▸ **EXERCISE PROMPT**:
Answer these questions about the deepfake detection study below, each on its own line:
(a) Which database was the video stimulus set drawn from?
(b) How many participants undertook the study?
(c) How many participants were excluded from the pairs analyses?

Fake or News? Individual Differences in the Detection of Deepfake Videos

Background

Realistic fake videos generated through artificial intelligence (AI) (known as deepfakes) are a relatively new and potentially dangerous form of online disinformation, challenging our trust in visual information as a reliable indicator of truth. Much research in recent years has focused on the development of AI methods of deepfake detection; human ability to detect deepfakes, however, remains almost entirely unexplored. Recent studies have explored the influence of personality on both visual and auditory perception. Higher trait-level positive schizotypy has been found to be associated with poorer performance in visual discrimination tasks involving noisy stimuli.

Research Questions / Hypotheses

We used a video stimulus set drawn from the Deepfake Detection Challenge database to investigate (1) the extent to which humans can detect state of the art deepfakes; and (2) whether personality influences the ability to do so. We hypothesised that higher positive schizotypy would be associated with poorer detection performance.

Participants

104 participants undertook the study. Pairwise exclusion was applied to participants who had viewed less than 80% of the stimuli in the pairs and/or singles detection tasks. On this basis, one participant was excluded from singles analyses and six from the pairs analyses.

▸ **RECORDED DATA**:
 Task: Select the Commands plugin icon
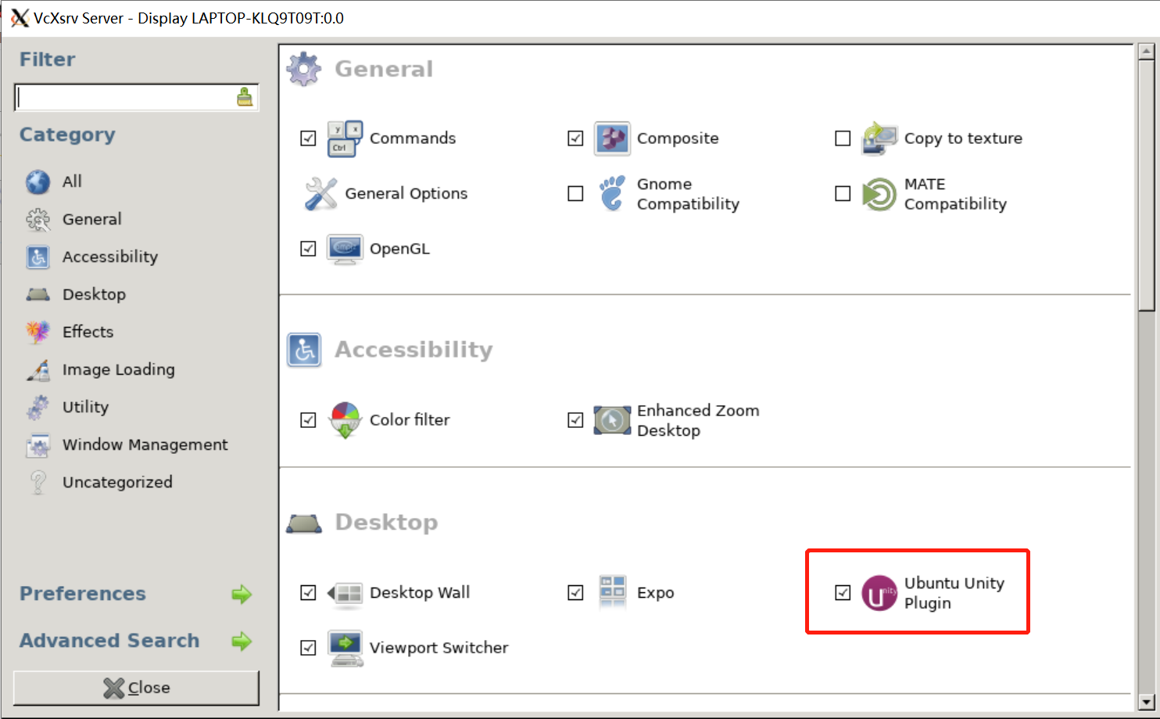344,138
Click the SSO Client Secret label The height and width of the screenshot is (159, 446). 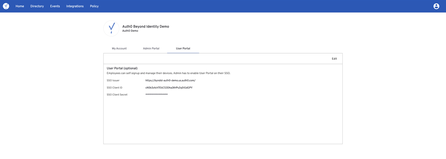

▸ **EXERCISE RESPONSE**:
(a) The Deepfake Detection Challenge database
(b) 104
(c) Six